Directions for this task:
Change every "Where should I click to" to "Which spot should I click to" in the listing below and copy the rest of it unchanged.

— Begin —

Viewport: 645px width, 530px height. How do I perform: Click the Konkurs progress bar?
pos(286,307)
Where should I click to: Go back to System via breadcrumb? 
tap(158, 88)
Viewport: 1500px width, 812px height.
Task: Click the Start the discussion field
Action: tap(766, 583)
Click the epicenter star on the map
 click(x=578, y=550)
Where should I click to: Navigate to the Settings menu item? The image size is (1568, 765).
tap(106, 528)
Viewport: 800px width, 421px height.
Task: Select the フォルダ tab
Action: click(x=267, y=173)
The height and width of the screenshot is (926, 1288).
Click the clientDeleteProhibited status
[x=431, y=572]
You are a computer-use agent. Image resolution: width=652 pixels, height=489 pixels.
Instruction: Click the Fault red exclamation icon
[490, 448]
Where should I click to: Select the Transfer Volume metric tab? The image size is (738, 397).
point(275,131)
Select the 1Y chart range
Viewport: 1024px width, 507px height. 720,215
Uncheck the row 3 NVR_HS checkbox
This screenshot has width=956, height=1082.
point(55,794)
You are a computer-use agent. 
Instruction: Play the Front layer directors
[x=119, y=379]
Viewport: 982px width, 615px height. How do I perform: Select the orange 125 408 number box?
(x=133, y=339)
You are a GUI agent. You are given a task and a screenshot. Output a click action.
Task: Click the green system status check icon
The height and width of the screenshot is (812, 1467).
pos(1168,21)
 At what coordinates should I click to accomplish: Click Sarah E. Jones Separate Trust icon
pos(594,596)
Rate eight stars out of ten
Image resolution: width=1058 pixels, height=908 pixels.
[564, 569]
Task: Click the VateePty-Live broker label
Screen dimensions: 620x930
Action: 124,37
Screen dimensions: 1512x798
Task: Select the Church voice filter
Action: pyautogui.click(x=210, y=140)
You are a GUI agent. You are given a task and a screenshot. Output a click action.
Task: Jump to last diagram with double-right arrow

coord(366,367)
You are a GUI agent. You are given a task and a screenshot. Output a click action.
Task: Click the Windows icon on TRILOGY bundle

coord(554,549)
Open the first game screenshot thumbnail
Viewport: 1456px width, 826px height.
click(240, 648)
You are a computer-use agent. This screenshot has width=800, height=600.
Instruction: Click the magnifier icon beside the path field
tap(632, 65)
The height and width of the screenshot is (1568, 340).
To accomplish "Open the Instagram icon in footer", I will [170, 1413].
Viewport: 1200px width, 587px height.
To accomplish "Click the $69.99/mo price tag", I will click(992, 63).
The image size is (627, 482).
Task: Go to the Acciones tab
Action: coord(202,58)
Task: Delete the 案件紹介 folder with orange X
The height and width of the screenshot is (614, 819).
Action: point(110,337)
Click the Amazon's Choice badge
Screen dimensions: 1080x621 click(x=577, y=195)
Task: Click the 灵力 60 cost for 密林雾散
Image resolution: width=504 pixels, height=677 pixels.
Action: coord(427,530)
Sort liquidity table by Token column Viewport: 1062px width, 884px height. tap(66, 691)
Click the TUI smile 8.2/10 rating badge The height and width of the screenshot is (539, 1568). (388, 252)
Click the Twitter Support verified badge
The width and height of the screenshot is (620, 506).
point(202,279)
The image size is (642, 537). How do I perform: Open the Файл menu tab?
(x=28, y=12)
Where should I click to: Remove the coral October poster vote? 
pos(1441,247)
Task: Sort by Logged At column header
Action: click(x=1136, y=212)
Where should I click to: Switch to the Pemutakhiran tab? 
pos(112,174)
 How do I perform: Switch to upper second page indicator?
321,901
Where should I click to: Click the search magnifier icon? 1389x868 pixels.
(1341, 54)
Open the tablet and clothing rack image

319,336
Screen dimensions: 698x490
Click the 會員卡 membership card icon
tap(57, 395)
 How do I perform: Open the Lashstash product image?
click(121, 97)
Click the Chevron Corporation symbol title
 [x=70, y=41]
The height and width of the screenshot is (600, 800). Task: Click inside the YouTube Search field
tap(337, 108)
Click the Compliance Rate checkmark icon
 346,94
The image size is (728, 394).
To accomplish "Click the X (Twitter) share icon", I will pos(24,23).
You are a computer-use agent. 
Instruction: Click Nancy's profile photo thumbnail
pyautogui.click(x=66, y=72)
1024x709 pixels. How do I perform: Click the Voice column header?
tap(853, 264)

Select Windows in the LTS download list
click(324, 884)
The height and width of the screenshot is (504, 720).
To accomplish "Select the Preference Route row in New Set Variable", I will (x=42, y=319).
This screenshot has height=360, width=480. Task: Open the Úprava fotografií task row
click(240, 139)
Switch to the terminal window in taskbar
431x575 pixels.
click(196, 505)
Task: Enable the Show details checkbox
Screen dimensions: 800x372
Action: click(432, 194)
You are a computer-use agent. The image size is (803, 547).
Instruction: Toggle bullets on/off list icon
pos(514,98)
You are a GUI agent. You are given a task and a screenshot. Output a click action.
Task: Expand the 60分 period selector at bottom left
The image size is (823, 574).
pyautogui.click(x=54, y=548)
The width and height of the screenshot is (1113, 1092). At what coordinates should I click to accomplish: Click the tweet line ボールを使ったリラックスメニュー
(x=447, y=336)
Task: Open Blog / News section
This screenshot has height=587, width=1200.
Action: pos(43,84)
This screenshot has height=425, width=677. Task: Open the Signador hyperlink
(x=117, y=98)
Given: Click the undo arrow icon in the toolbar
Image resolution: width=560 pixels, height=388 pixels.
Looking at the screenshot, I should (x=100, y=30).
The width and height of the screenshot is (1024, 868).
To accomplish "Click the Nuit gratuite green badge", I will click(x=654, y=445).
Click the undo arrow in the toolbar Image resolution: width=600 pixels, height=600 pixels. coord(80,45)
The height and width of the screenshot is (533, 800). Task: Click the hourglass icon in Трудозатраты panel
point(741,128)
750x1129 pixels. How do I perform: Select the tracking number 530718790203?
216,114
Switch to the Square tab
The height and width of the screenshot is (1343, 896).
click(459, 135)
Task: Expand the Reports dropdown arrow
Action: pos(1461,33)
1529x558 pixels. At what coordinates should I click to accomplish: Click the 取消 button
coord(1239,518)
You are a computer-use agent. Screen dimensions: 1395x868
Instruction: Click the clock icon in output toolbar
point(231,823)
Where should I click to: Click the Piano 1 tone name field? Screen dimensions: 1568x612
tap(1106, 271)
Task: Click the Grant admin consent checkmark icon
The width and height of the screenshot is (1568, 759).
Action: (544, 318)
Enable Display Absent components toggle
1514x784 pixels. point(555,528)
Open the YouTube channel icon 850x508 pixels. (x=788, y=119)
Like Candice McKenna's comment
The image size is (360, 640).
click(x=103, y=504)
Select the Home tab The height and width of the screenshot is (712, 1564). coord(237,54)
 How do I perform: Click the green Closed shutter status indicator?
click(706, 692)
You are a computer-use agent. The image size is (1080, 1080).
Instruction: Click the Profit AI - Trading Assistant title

— End —

Response:
Viewport: 645px width, 530px height. How do I perform: Click the Konkurs progress bar?
pos(286,307)
Which spot should I click to: Go back to System via breadcrumb? 
tap(158, 88)
Viewport: 1500px width, 812px height.
Task: Click the Start the discussion field
Action: tap(766, 583)
Click the epicenter star on the map
 click(x=578, y=550)
Which spot should I click to: Navigate to the Settings menu item? The image size is (1568, 765).
tap(106, 528)
Viewport: 800px width, 421px height.
Task: Select the フォルダ tab
Action: click(x=267, y=173)
The height and width of the screenshot is (926, 1288).
Click the clientDeleteProhibited status
[x=431, y=572]
You are a computer-use agent. Image resolution: width=652 pixels, height=489 pixels.
Instruction: Click the Fault red exclamation icon
[490, 448]
Which spot should I click to: Select the Transfer Volume metric tab? The image size is (738, 397).
point(275,131)
Select the 1Y chart range
Viewport: 1024px width, 507px height. 720,215
Uncheck the row 3 NVR_HS checkbox
This screenshot has width=956, height=1082.
point(55,794)
You are a computer-use agent. 
Instruction: Play the Front layer directors
[x=119, y=379]
Viewport: 982px width, 615px height. How do I perform: Select the orange 125 408 number box?
(x=133, y=339)
You are a GUI agent. You are given a task and a screenshot. Output a click action.
Task: Click the green system status check icon
The height and width of the screenshot is (812, 1467).
pos(1168,21)
 At what coordinates should I click to accomplish: Click Sarah E. Jones Separate Trust icon
pos(594,596)
Rate eight stars out of ten
Image resolution: width=1058 pixels, height=908 pixels.
[564, 569]
Task: Click the VateePty-Live broker label
Screen dimensions: 620x930
Action: 124,37
Screen dimensions: 1512x798
Task: Select the Church voice filter
Action: pyautogui.click(x=210, y=140)
You are a GUI agent. You are given a task and a screenshot. Output a click action.
Task: Jump to last diagram with double-right arrow

coord(366,367)
You are a GUI agent. You are given a task and a screenshot. Output a click action.
Task: Click the Windows icon on TRILOGY bundle

coord(554,549)
Open the first game screenshot thumbnail
Viewport: 1456px width, 826px height.
click(240, 648)
You are a computer-use agent. This screenshot has width=800, height=600.
Instruction: Click the magnifier icon beside the path field
tap(632, 65)
The height and width of the screenshot is (1568, 340).
To accomplish "Open the Instagram icon in footer", I will [170, 1413].
Viewport: 1200px width, 587px height.
To accomplish "Click the $69.99/mo price tag", I will click(992, 63).
The image size is (627, 482).
Task: Go to the Acciones tab
Action: coord(202,58)
Task: Delete the 案件紹介 folder with orange X
The height and width of the screenshot is (614, 819).
Action: point(110,337)
Click the Amazon's Choice badge
Screen dimensions: 1080x621 click(x=577, y=195)
Task: Click the 灵力 60 cost for 密林雾散
Image resolution: width=504 pixels, height=677 pixels.
Action: coord(427,530)
Sort liquidity table by Token column Viewport: 1062px width, 884px height. tap(66, 691)
Click the TUI smile 8.2/10 rating badge The height and width of the screenshot is (539, 1568). (388, 252)
Click the Twitter Support verified badge
The width and height of the screenshot is (620, 506).
point(202,279)
The image size is (642, 537). How do I perform: Open the Файл menu tab?
(x=28, y=12)
Which spot should I click to: Remove the coral October poster vote? 
pos(1441,247)
Task: Sort by Logged At column header
Action: click(x=1136, y=212)
Which spot should I click to: Switch to the Pemutakhiran tab? 
pos(112,174)
 How do I perform: Switch to upper second page indicator?
321,901
Which spot should I click to: Click the search magnifier icon? 1389x868 pixels.
(1341, 54)
Open the tablet and clothing rack image

319,336
Screen dimensions: 698x490
Click the 會員卡 membership card icon
tap(57, 395)
 How do I perform: Open the Lashstash product image?
click(121, 97)
Click the Chevron Corporation symbol title
 [x=70, y=41]
The height and width of the screenshot is (600, 800). Task: Click inside the YouTube Search field
tap(337, 108)
Click the Compliance Rate checkmark icon
 346,94
The image size is (728, 394).
To accomplish "Click the X (Twitter) share icon", I will pos(24,23).
You are a computer-use agent. 
Instruction: Click Nancy's profile photo thumbnail
pyautogui.click(x=66, y=72)
1024x709 pixels. How do I perform: Click the Voice column header?
tap(853, 264)

Select Windows in the LTS download list
click(324, 884)
The height and width of the screenshot is (504, 720).
To accomplish "Select the Preference Route row in New Set Variable", I will (x=42, y=319).
This screenshot has height=360, width=480. Task: Open the Úprava fotografií task row
click(240, 139)
Switch to the terminal window in taskbar
431x575 pixels.
click(196, 505)
Task: Enable the Show details checkbox
Screen dimensions: 800x372
Action: click(432, 194)
You are a computer-use agent. The image size is (803, 547).
Instruction: Toggle bullets on/off list icon
pos(514,98)
You are a GUI agent. You are given a task and a screenshot. Output a click action.
Task: Expand the 60分 period selector at bottom left
The image size is (823, 574).
pyautogui.click(x=54, y=548)
The width and height of the screenshot is (1113, 1092). At what coordinates should I click to accomplish: Click the tweet line ボールを使ったリラックスメニュー
(x=447, y=336)
Task: Open Blog / News section
This screenshot has height=587, width=1200.
Action: pos(43,84)
This screenshot has height=425, width=677. Task: Open the Signador hyperlink
(x=117, y=98)
Given: Click the undo arrow icon in the toolbar
Image resolution: width=560 pixels, height=388 pixels.
Looking at the screenshot, I should (x=100, y=30).
The width and height of the screenshot is (1024, 868).
To accomplish "Click the Nuit gratuite green badge", I will click(x=654, y=445).
Click the undo arrow in the toolbar Image resolution: width=600 pixels, height=600 pixels. coord(80,45)
The height and width of the screenshot is (533, 800). Task: Click the hourglass icon in Трудозатраты panel
point(741,128)
750x1129 pixels. How do I perform: Select the tracking number 530718790203?
216,114
Switch to the Square tab
The height and width of the screenshot is (1343, 896).
click(459, 135)
Task: Expand the Reports dropdown arrow
Action: pos(1461,33)
1529x558 pixels. At what coordinates should I click to accomplish: Click the 取消 button
coord(1239,518)
You are a computer-use agent. Screen dimensions: 1395x868
Instruction: Click the clock icon in output toolbar
point(231,823)
Which spot should I click to: Click the Piano 1 tone name field? Screen dimensions: 1568x612
tap(1106, 271)
Task: Click the Grant admin consent checkmark icon
The width and height of the screenshot is (1568, 759).
Action: (544, 318)
Enable Display Absent components toggle
1514x784 pixels. point(555,528)
Open the YouTube channel icon 850x508 pixels. (x=788, y=119)
Like Candice McKenna's comment
The image size is (360, 640).
click(x=103, y=504)
Select the Home tab The height and width of the screenshot is (712, 1564). coord(237,54)
 How do I perform: Click the green Closed shutter status indicator?
click(706, 692)
You are a computer-use agent. The image size is (1080, 1080).
Instruction: Click the Profit AI - Trading Assistant title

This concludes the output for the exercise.